6. NLRB. The NLRB got its back side handed to it in federal court last week. The Third Circuit ruled to vacate a National Labor Relations Board (NLRB) decision that charged then Federalist Editor Ben Domenech with unfair labor practice over a sarcastic 2019 tweet aimed at people at the Federalist. The tweet was triggered by a walkout at Vox over stalled union negotiations. It said the following:
FYI @fdrlst first one of you that tries to unionize I swear I’ll send you back to the salt mine
At the time, nobody at the Federalist was trying to form a union. Neither does the Federalist own a salt mine. A leftist writer who does not work for the Federalist filed a complaint with the NLRB. The first was withdrawn, quickly followed by a second complaint by a MA lawyer. That second complaint was acted upon by the NLRB. The NLRB subpoenaed employees and years of internal e-mails in an attempt to uncover hostility to unionization. They offered a deal, delete the tweet and publish information encouraging unionizing the Federalist. Domenech refused and the case went before a NLRB administrative court judge who ruled that the tweet was not a joke at all. Rather, it and the rest of the Federalist were anti-union website and organization. Neither the NLRB nor the admin court judge called witnesses. Affidavits file by Federalist employees were ignored. Domenech said the NLRB technique in these cases is to outlawyer its target, with 5-7 government lawyers on the case at all times. The game is to intimidate the target into submission, which is the first and last goal. Domenech and the Federalist refused to play. And they won, making the NLRB legal staff and its admin court look foolish in the process. Good work by both the Federalist and its legal representation from the New Civil Liberties Alliance (NCLA).
7. Monkeypox. Both the regime and the media are working as hard as they can to make monkeypox the Next Big Thing in the pandemic world. There are a few problems with this. First, it is not all that transmissible, needing close personal contact to spread it. Some have described it as a sexually transmitted disease (STD). Second, the smallpox inoculation appears to be effective, at least at this point in the festivities. While there are rumors of the Wuhan Virology Lab experimenting with weaponizing it, this outbreak does not appear to come from China. Rather, it has been traced back to a Pride Festival a couple weeks ago in Gran Canaria, attended by 80,000. A second outbreak in Spain has been traced to the Maspalomas Pride festival. Gonna be difficult to lock down the world once again based on a STD outbreak at pride festivals. Doesn’t mean the Powers That Be won’t try.

Collected data entries
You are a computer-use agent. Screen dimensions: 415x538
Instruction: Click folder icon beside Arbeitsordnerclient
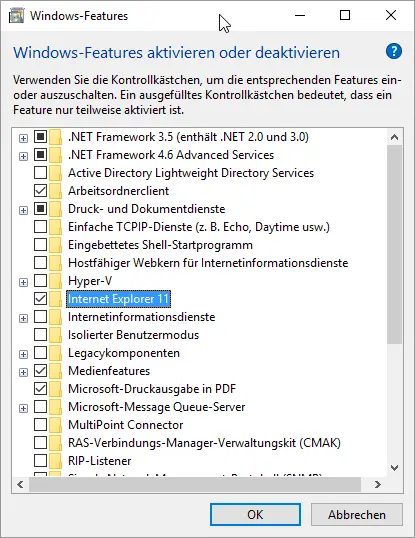coord(55,191)
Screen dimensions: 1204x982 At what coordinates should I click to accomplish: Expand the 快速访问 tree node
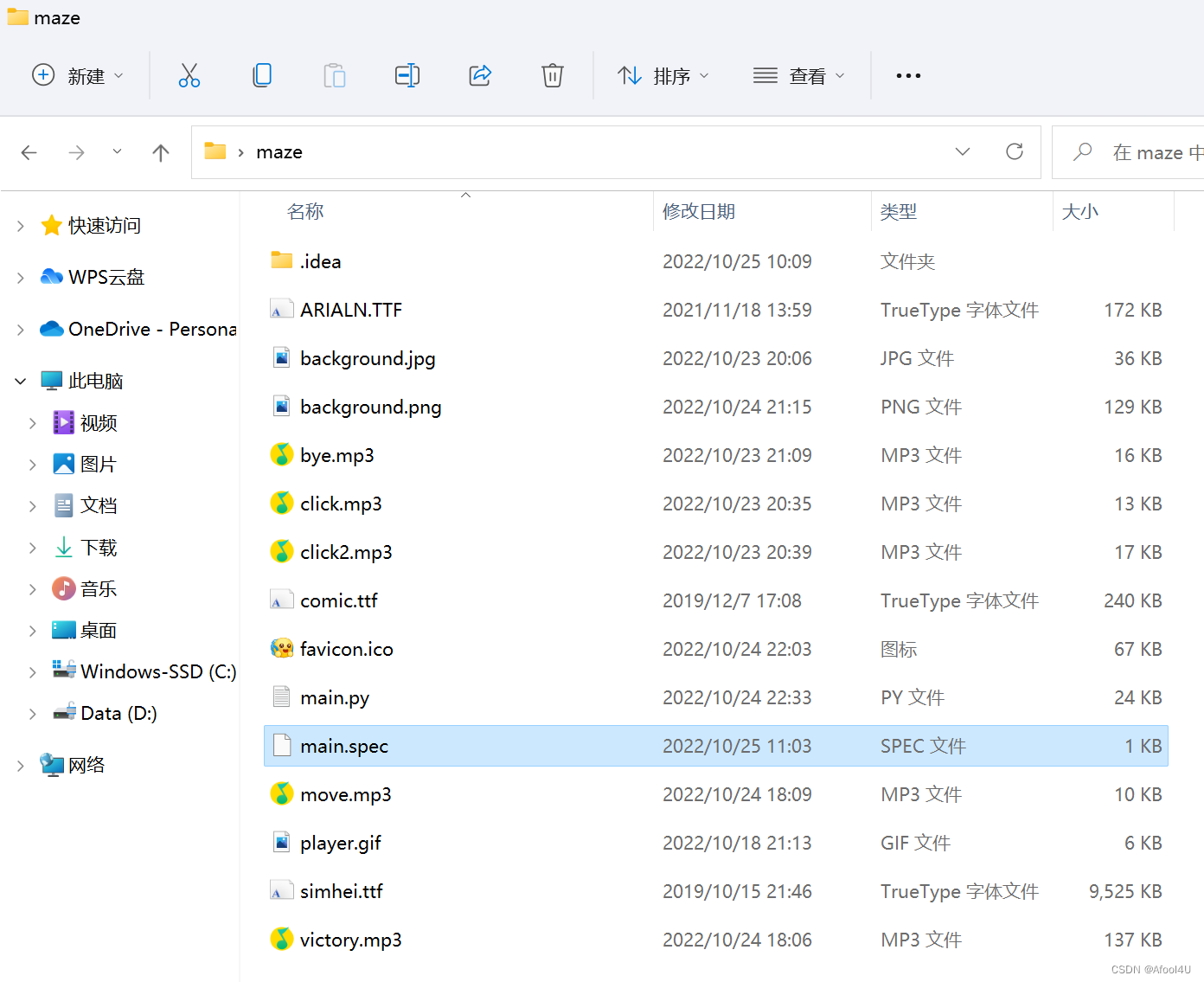click(x=21, y=226)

> **Prompt A**
According to the commentary, which court vacated the NLRB decision against Ben Domenech?
> **Prompt B**
Decide whether each statement agrees with the commentary, answering yes or no with the deciding words quoted: (i) When the tweet was posted, someone at the Federalist was trying to form a union. (ii) The administrative court judge called no witnesses. (iii) A second outbreak in Spain has been traced to the Maspalomas Pride festival.
> **Prompt C**
Quote the commentary's stretch from "7. Monkeypox. Both" through "Be won’t try.".

> **Answer A**
The Third Circuit.

> **Answer B**
(i) No: "At the time, nobody at the Federalist was trying to form a union."
(ii) Yes: "Neither the NLRB nor the admin court judge called witnesses."
(iii) Yes: "A second outbreak in Spain has been traced to the Maspalomas Pride festival."

> **Answer C**
7. Monkeypox. Both the regime and the media are working as hard as they can to make monkeypox the Next Big Thing in the pandemic world. There are a few problems with this. First, it is not all that transmissible, needing close personal contact to spread it. Some have described it as a sexually transmitted disease (STD). Second, the smallpox inoculation appears to be effective, at least at this point in the festivities. While there are rumors of the Wuhan Virology Lab experimenting with weaponizing it, this outbreak does not appear to come from China. Rather, it has been traced back to a Pride Festival a couple weeks ago in Gran Canaria, attended by 80,000. A second outbreak in Spain has been traced to the Maspalomas Pride festival. Gonna be difficult to lock down the world once again based on a STD outbreak at pride festivals. Doesn’t mean the Powers That Be won’t try.